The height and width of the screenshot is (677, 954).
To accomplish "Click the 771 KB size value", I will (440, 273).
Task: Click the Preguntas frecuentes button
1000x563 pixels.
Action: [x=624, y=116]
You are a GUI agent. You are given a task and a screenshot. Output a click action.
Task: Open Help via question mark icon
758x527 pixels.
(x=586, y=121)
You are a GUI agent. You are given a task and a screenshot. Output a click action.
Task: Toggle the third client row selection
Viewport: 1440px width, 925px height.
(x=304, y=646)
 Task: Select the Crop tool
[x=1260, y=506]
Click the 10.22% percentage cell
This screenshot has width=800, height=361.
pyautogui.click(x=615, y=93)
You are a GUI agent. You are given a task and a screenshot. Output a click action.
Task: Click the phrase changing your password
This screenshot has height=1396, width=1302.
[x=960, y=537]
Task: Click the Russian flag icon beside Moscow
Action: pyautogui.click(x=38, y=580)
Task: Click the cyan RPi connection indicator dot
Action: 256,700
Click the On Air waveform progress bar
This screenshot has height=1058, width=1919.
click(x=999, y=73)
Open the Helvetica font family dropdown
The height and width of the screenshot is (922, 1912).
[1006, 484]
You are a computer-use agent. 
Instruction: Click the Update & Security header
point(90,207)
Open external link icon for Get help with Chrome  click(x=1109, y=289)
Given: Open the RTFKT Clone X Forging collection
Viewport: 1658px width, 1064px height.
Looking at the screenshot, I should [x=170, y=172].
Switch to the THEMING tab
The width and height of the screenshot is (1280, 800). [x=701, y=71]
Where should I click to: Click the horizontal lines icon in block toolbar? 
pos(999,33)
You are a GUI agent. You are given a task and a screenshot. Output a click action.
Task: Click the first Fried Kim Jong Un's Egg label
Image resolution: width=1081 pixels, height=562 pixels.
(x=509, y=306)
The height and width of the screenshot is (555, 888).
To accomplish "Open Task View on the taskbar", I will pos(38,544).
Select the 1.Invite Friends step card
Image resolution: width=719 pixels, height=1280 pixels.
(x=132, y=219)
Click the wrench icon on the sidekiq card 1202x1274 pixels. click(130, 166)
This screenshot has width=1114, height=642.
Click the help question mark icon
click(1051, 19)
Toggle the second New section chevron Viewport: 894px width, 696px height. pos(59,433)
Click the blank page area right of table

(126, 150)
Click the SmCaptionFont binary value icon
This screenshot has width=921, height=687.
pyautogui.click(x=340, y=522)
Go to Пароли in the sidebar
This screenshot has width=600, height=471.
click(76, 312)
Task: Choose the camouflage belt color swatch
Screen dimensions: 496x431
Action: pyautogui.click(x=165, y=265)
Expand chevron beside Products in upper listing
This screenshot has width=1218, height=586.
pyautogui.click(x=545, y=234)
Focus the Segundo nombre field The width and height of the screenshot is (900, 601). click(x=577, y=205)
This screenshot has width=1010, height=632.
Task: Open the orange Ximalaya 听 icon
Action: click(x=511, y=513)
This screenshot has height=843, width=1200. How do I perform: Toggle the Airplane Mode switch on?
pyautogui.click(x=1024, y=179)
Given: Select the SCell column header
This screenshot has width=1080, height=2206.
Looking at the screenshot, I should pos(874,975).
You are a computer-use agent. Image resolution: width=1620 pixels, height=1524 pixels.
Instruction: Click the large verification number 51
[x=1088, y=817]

------------------------------

EXERCISE DIRECTIONS ▸ Only the stretch of lines that begins with the one holding "Click the help question mark icon" and ends with the last line above belongs in the answer; please write it out exactly.

PROBLEM SOLUTION ▸
Click the help question mark icon
click(1051, 19)
Toggle the second New section chevron Viewport: 894px width, 696px height. pos(59,433)
Click the blank page area right of table

(126, 150)
Click the SmCaptionFont binary value icon
This screenshot has width=921, height=687.
pyautogui.click(x=340, y=522)
Go to Пароли in the sidebar
This screenshot has width=600, height=471.
click(76, 312)
Task: Choose the camouflage belt color swatch
Screen dimensions: 496x431
Action: pyautogui.click(x=165, y=265)
Expand chevron beside Products in upper listing
This screenshot has width=1218, height=586.
pyautogui.click(x=545, y=234)
Focus the Segundo nombre field The width and height of the screenshot is (900, 601). click(x=577, y=205)
This screenshot has width=1010, height=632.
Task: Open the orange Ximalaya 听 icon
Action: click(x=511, y=513)
This screenshot has height=843, width=1200. How do I perform: Toggle the Airplane Mode switch on?
pyautogui.click(x=1024, y=179)
Given: Select the SCell column header
This screenshot has width=1080, height=2206.
Looking at the screenshot, I should pos(874,975).
You are a computer-use agent. Image resolution: width=1620 pixels, height=1524 pixels.
Instruction: Click the large verification number 51
[x=1088, y=817]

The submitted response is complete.